→ WHAT YOU WILL DO:
Format the lines below as a two-column CSV with the columns "line" and "answer": one row for each line, its text and its answer each in a single quoted field, with line breaks turned into spaces. Leave the pictures out.

→ INFORMATION SUPPLIED:

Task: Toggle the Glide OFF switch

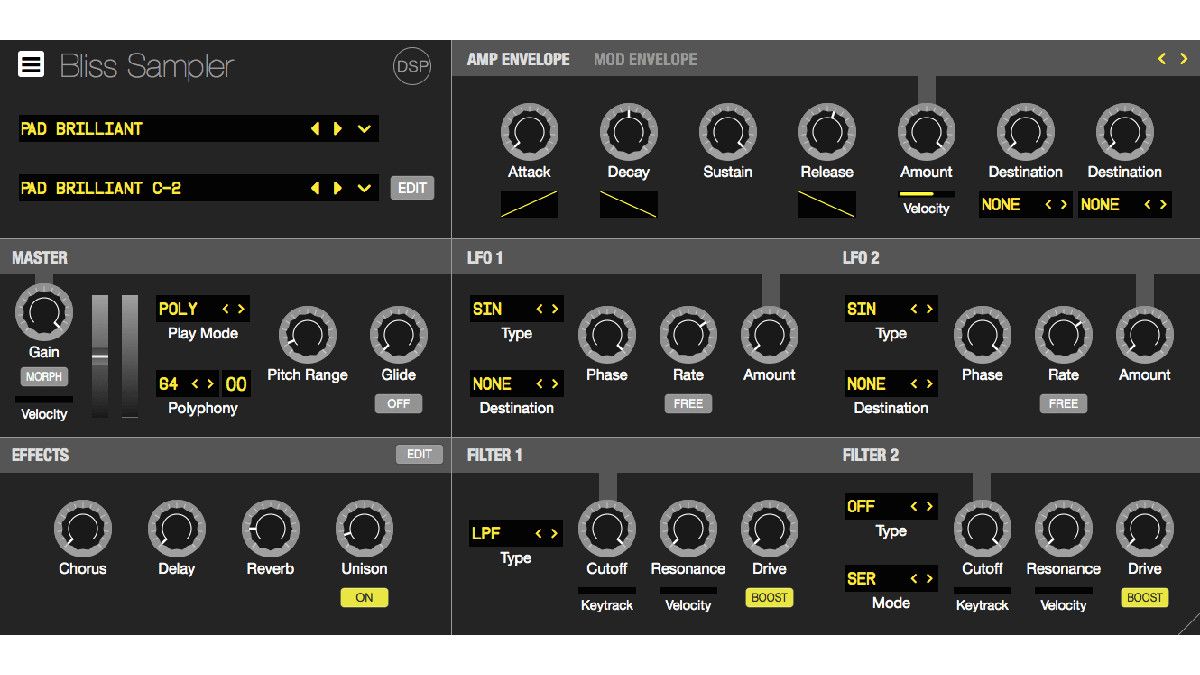Action: pyautogui.click(x=398, y=403)
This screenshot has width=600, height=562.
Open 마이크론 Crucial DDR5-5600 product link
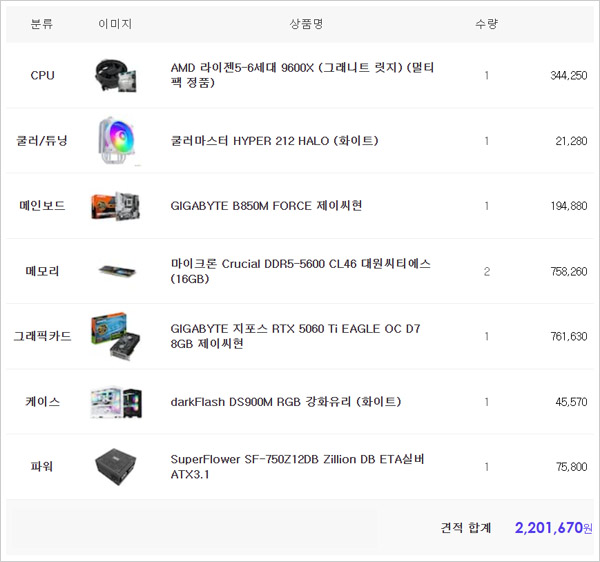tap(300, 271)
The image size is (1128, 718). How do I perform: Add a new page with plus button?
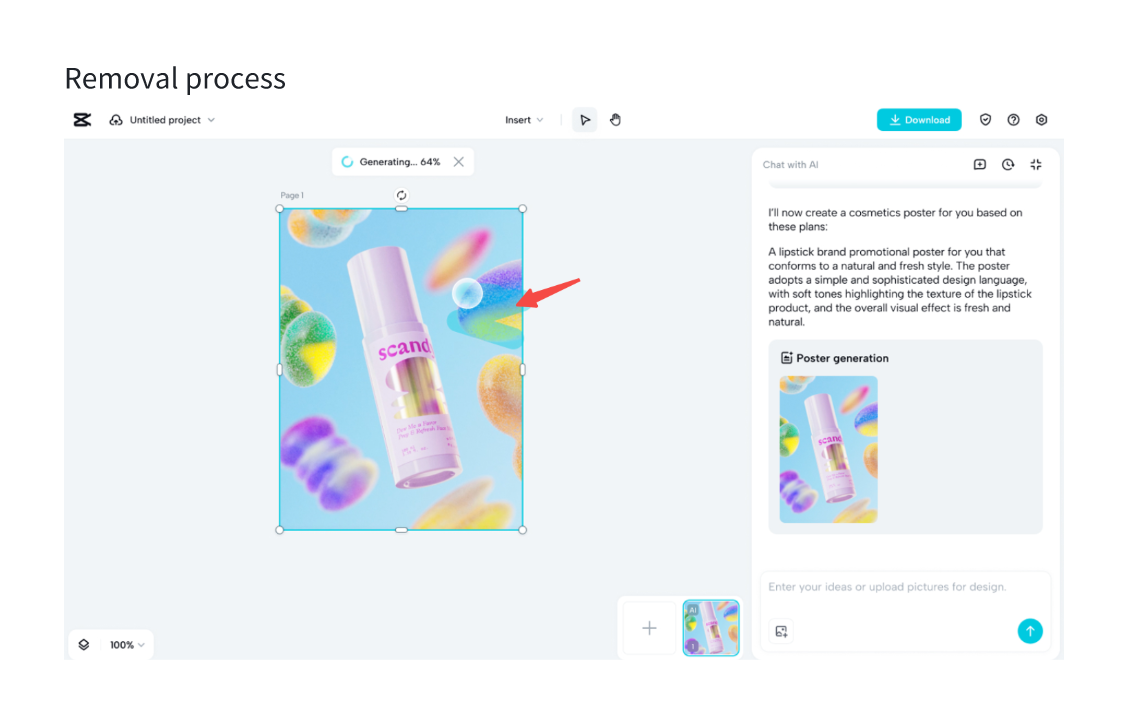(x=649, y=628)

→ FINISHED EXERCISE:
line,answer
"Task: Toggle the Glide OFF switch","Action: pyautogui.click(x=398, y=403)"
"This screenshot has width=600, height=562. Open 마이크론 Crucial DDR5-5600 product link","tap(300, 271)"
"The image size is (1128, 718). How do I perform: Add a new page with plus button?","(x=649, y=628)"